Pain can increase or decrease in severity over the course of the headache
Migraines are the second most common type of primary headaches. Migraine pain is moderate to severe, and that is worsened by sneezing, straining, constant motion, head movement, or physical activity. Headache is often described as pounding or throbbing type when severe, and in 60-70 percent people it occurs only on one side of the head. Migraine attacks can last for hours to days, and the pain can be so severe that it interferes with your daily activities.
Migraine symptoms also include sensitivity to light, noise or odors; nausea or vomiting; loss of appetite; and stomach upset or abdominal pain. Few people with migraines also experience nasal stuffiness and runny nose, or teary eyes.

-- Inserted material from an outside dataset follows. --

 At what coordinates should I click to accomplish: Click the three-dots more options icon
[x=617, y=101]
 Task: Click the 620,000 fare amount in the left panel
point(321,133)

In some people, a warning symptom known as an aura occurs before or with the headache. An aura can include visual disturbances, such as flashes of light or blind spots, or other disturbances, such as difficulty speaking, abnormal sensation on one side of the face or in an arm or leg.
Migraines can be triggered by many factors like lack of sleep, hunger, bright light, stress and anxiety, physical exertion, fatigue, head trauma, and certain foods or drinks.
Cluster headaches are relatively uncommon, but most severe, type of primary headache. The cluster headache is so severe that most patients become very restless and agitated. The pain is located behind one eye or around the eye, without changing sides. The pain is burning or stabbing type that is throbbing or constant.
It is termed as “cluster headache” because its tendency to occur in multiple episodes, or cluster. Cluster headaches occur one to eight times per day during a cluster period, which may last 2 weeks to 3 months. The headaches may disappear completely for months or years, but they can come back without any warning
CHRONIC DAILY HEADACHE
Daily headaches present for more than 15 days per month for at least three months, is described as a chronic daily headache. Chronic daily headache is not a type of headache but a category that includes frequent headaches of various kinds. Most people with chronic daily headache have migraine or tension-type headache as the underlying type of headache. They often start out having an occasional migraine or tension-type headache, but the headaches became more frequent over months or years. Some people with frequent headache use headache medications too often, which can lead to "medication-overuse headaches".
To make the correct diagnosis your doctor will ask certain questions which you should know about your headache like:-
What is the location of headache?
How did the headache start (e.g. suddenly or slowing becoming worse)
What is the quality of headache (e.g. throbbing, pounding, splitting, stabbing, blinding or pressure-like).
How severe is your headache?
Do you also have symptoms other than headache?
If you are having recurrent headache you doctor will also ask about:
At what age you started having headache?
What is frequency of headaches, ( daily or many times in weeks or months)
Is there any specific pattern of headache (including any relationship to phase of menstrual cycle)
Which factors increase your headache (e.g. head position, time of day, sleep, light, sounds, physical activity, odors, chewing, change in temperature or altitude, noise, smoke, stress, oversleeping
What is the usual duration of headache?
What symptoms precede your headache?
Do you suffer from more than one type of headache?
What is response to the previous treatment if taken?
If you are having frequent headaches like migraine, you can keep a headache diary. In you can keep the record of each headache and also the information about the preceding events before each headache and also the response to treatment. It can also help to diagnose and monitor response of particular treatment.